- **Provided information**
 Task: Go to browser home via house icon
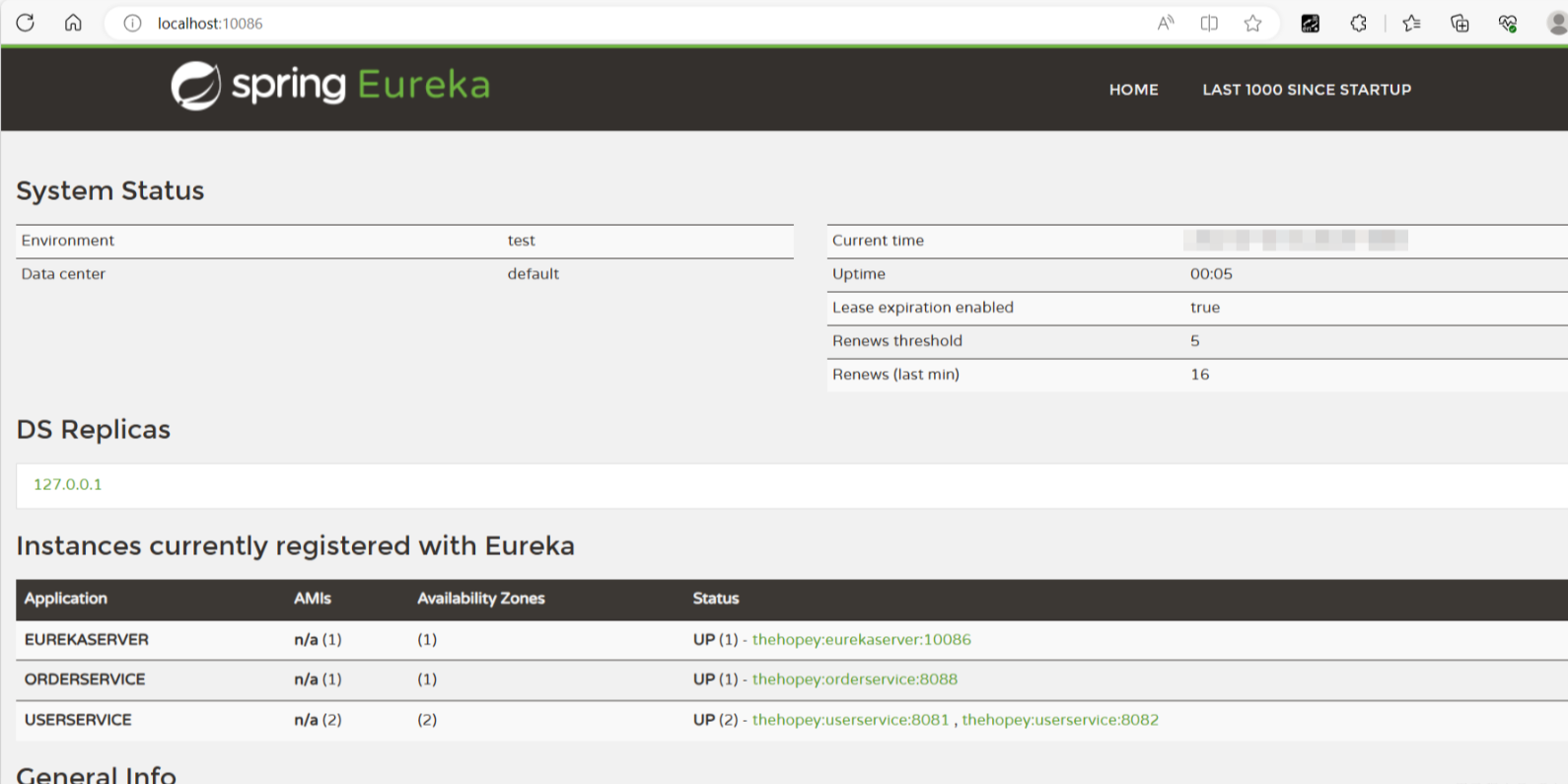tap(73, 23)
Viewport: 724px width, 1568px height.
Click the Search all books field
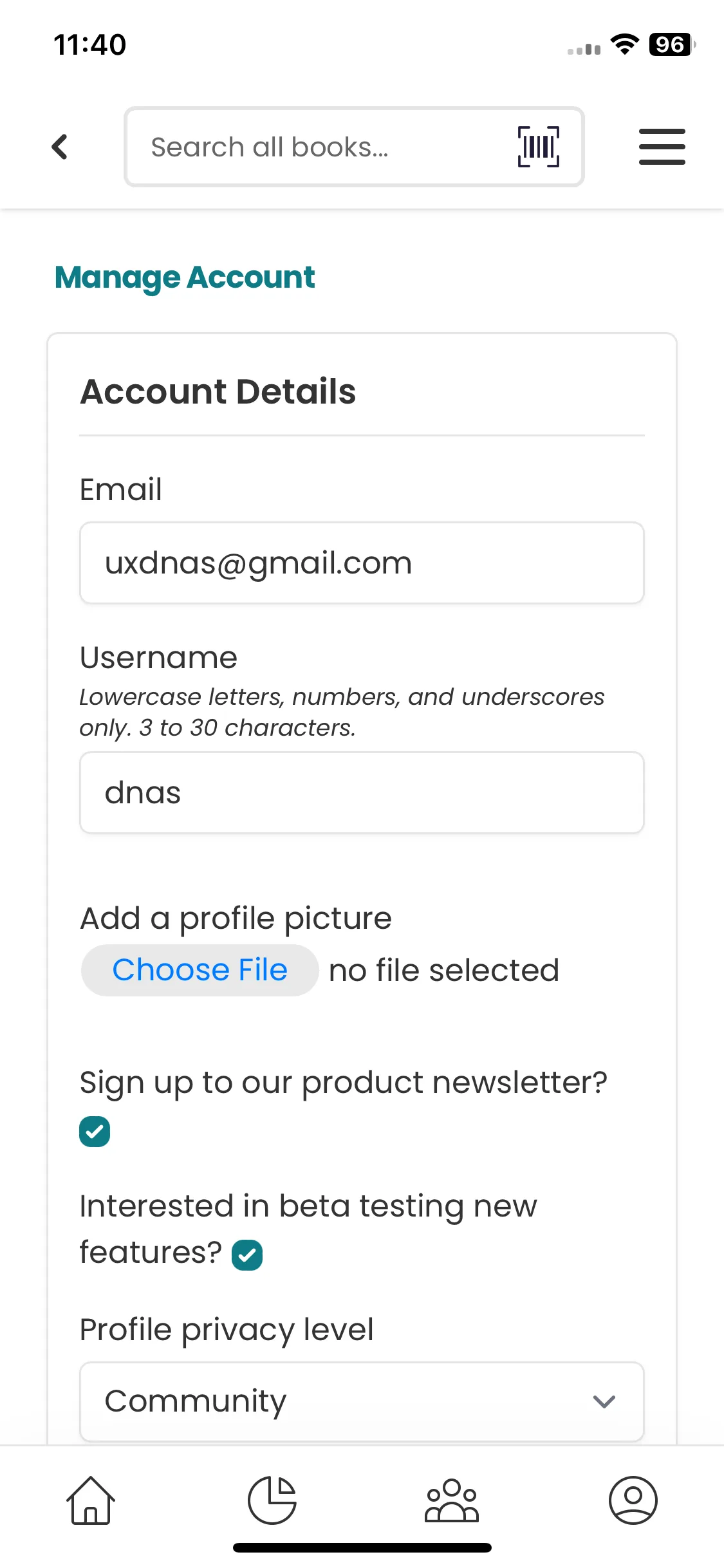[322, 147]
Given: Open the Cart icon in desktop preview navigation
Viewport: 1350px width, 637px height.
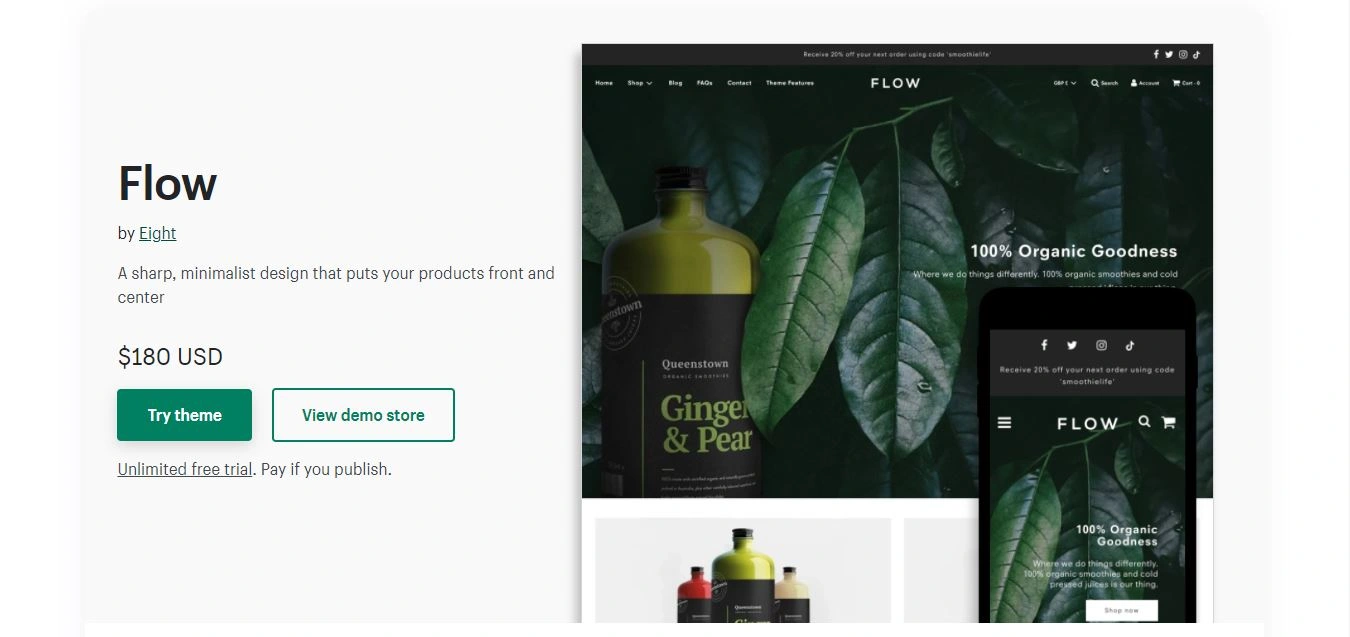Looking at the screenshot, I should click(x=1176, y=83).
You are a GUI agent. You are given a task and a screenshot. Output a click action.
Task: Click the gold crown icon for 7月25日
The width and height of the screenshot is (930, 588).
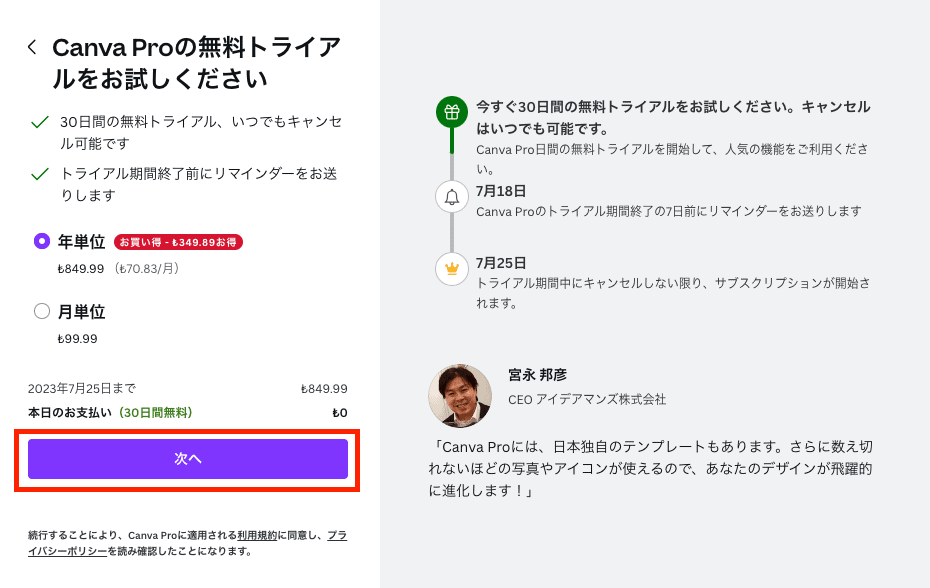(x=452, y=269)
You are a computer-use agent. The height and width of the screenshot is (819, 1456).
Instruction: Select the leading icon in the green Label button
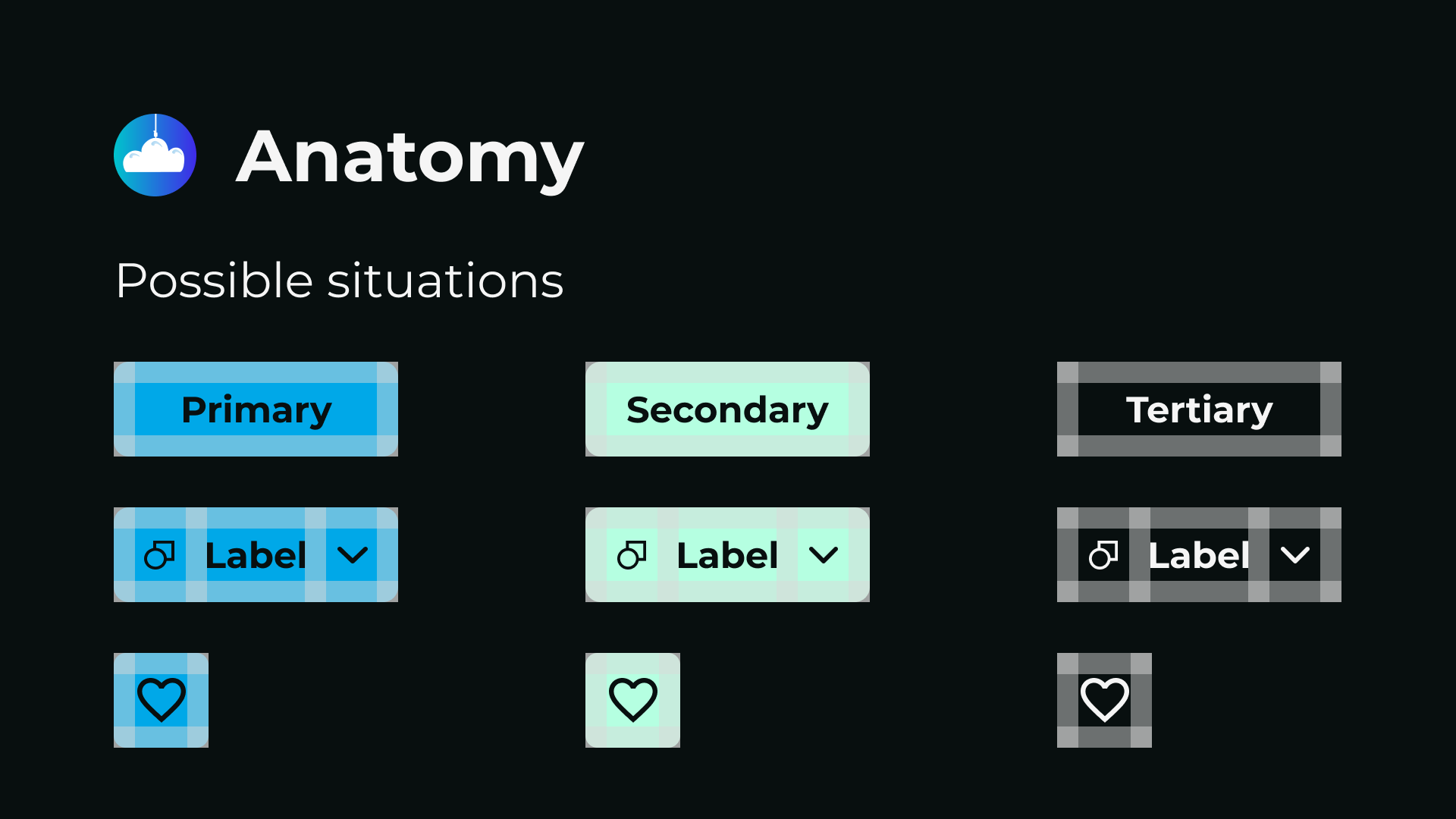click(x=632, y=554)
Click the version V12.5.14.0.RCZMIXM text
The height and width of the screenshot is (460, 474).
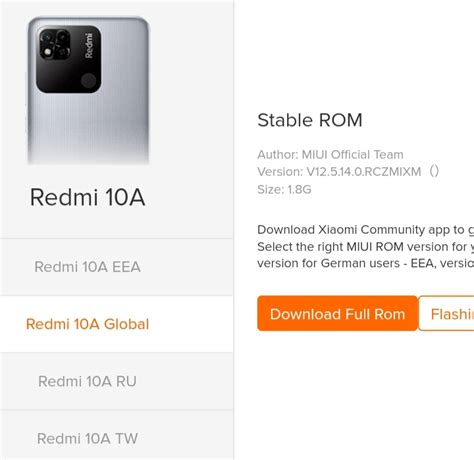[x=364, y=172]
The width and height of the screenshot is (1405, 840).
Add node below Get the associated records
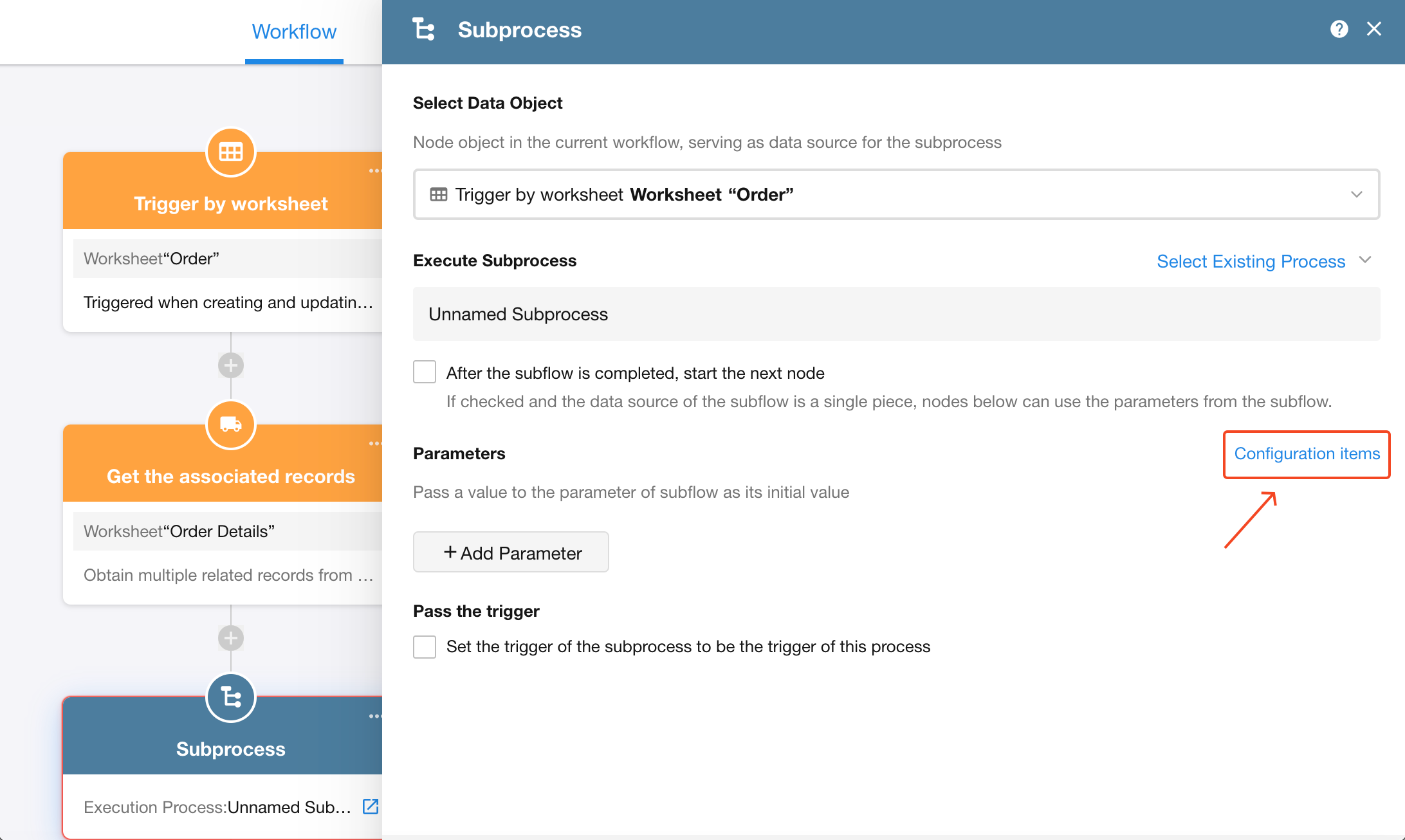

- **Prompt**
The reply should repeat the data in full, exactly as given, and contain no pictures.

- **Your response**
 Task: Go to browser home via house icon
tap(73, 23)
Viewport: 724px width, 1568px height.
Click the Search all books field
[322, 147]
Given: Open the Cart icon in desktop preview navigation
Viewport: 1350px width, 637px height.
Looking at the screenshot, I should click(x=1176, y=83).
You are a GUI agent. You are given a task and a screenshot. Output a click action.
Task: Click the gold crown icon for 7月25日
The width and height of the screenshot is (930, 588).
(x=452, y=269)
You are a computer-use agent. The height and width of the screenshot is (819, 1456).
Instruction: Select the leading icon in the green Label button
click(x=632, y=554)
Click the version V12.5.14.0.RCZMIXM text
The height and width of the screenshot is (460, 474).
[x=364, y=172]
The width and height of the screenshot is (1405, 840).
Add node below Get the associated records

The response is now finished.